I don't know. As far as I know it's undefined behavior, so it requires
some unwarranted confidence to assume that it'll work a certain way in
all browsers now and in the future.
 
B

Ben C

Ben said:
Does it no longer care if you stick TRs directly inside TDs so that it
no longer knows what the table's structure is and can no longer render
it
[...]

CSS rules define how to render something that's display: table-row
directly inside something that's display: table-cell. There's no problem
there.

I'm not talking about CSS, I'm talking about HTML. You could make the
same CSS-based excuse for having <TD><TR>...</TR></TD> in your HTML
markup.

No, because if you put that in your HTML markup that's not what you will
get in your DOM tree (in Firefox etc. or by HTML5 suggestions).
The point is, you're making a distinction between the markup and
what you do to the object model afterwards, and I'm pointing out that
whatever benefits there are to validity before continue to apply after,

Not quite all-- one of the benefits to validity is that the markup can
be processed by other programs which aren't going to run the JS.
and whatever problems are caused by invalid markup are still problems if
introduced after the initial rendering.

Valid markup is required for correct forms and links behaviour. But not
for CSS rendering. The biggest practical problem caused by invalid
markup (where forms and links aren't involved) is that the browser
patches it up producing an unpredictable DOM tree. If you create your
DOM tree with scripting, you _have_ avoided that problem, assuming
browsers don't do any patching up in that case, which they don't.
 
H

Harlan Messinger

Ben said:
Ben said:
Does it no longer care if you stick TRs directly inside TDs so that it
no longer knows what the table's structure is and can no longer render
it
[...]

CSS rules define how to render something that's display: table-row
directly inside something that's display: table-cell. There's no problem
there.
I'm not talking about CSS, I'm talking about HTML. You could make the
same CSS-based excuse for having <TD><TR>...</TR></TD> in your HTML
markup.

No, because if you put that in your HTML markup that's not what you will
get in your DOM tree (in Firefox etc. or by HTML5 suggestions).

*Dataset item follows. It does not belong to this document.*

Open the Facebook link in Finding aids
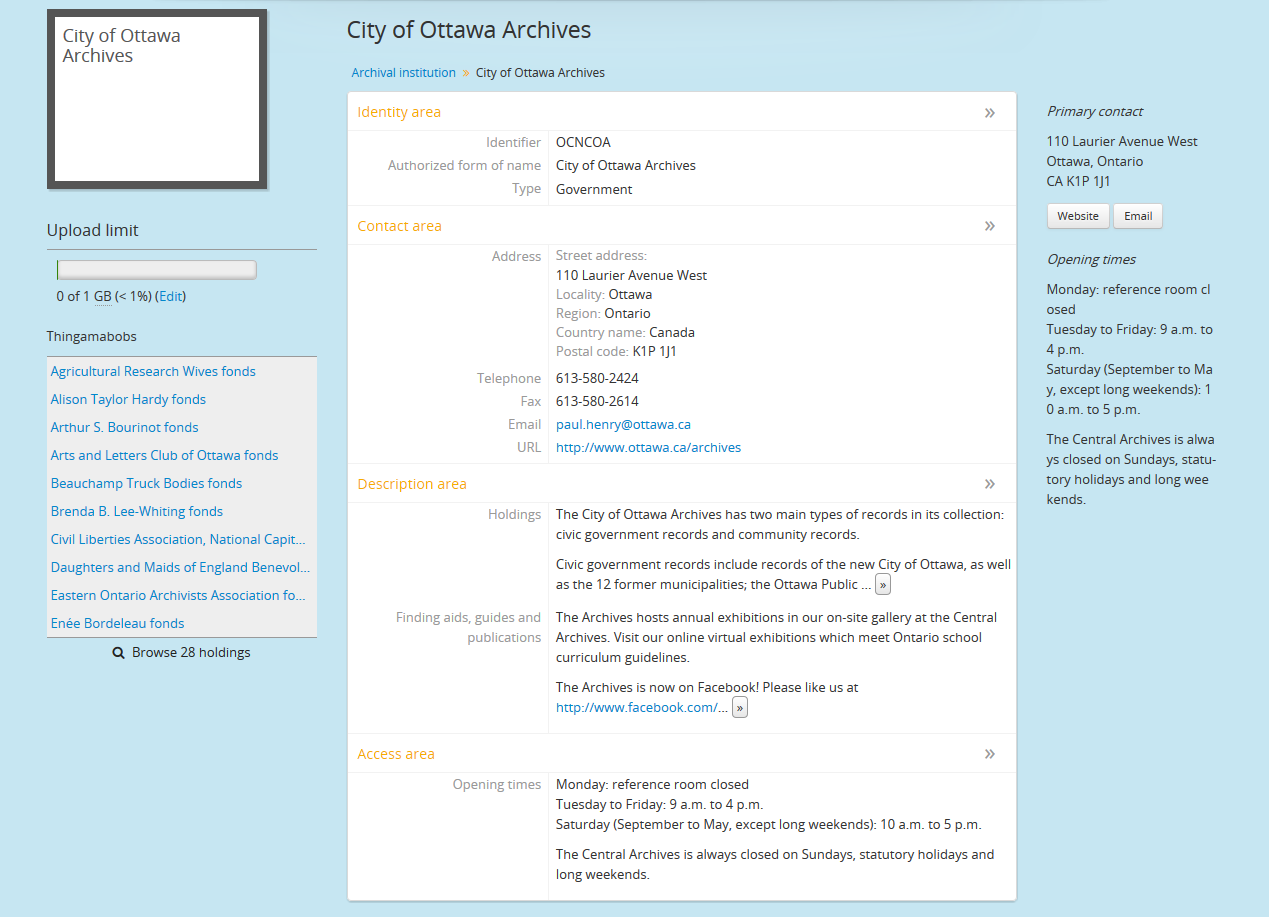This screenshot has height=917, width=1269. (x=641, y=708)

You're still missing the point. You are treating validity as having no
purpose other than to slip by the thing in your browser that insists on
validity. If that were true, fine--except then there wouldn't be any
point in the browser insisting on validity in the first place.
 
B

Ben C

Ben said:
Ben C wrote:
Does it no longer care if you stick TRs directly inside TDs so that it
no longer knows what the table's structure is and can no longer render
it
[...]

CSS rules define how to render something that's display: table-row
directly inside something that's display: table-cell. There's no problem
there.
I'm not talking about CSS, I'm talking about HTML. You could make the
same CSS-based excuse for having <TD><TR>...</TR></TD> in your HTML
markup.

No, because if you put that in your HTML markup that's not what you will
get in your DOM tree (in Firefox etc. or by HTML5 suggestions).

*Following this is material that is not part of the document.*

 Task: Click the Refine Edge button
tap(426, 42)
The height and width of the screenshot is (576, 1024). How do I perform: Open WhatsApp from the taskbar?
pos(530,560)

You're still missing the point. You are treating validity as having no
purpose other than to slip by the thing in your browser that insists on
validity.

Correct, that is just what I'm doing!
If that were true, fine--except then there wouldn't be any
point in the browser insisting on validity in the first place.

They don't insist on validity or need it for rendering. But for
historical reasons they move things around if the markup is invalid. To
stop that happening (because it's annoying and unpredictable) is the
biggest reason for most authors to insist on validity, although not the
only one.

I suspect that earlier generations of browsers that were not CSS based
_did_ need some degree of validity in order to render pages and so
that's why they particularly patch up invalid TABLE/TR/TD markup.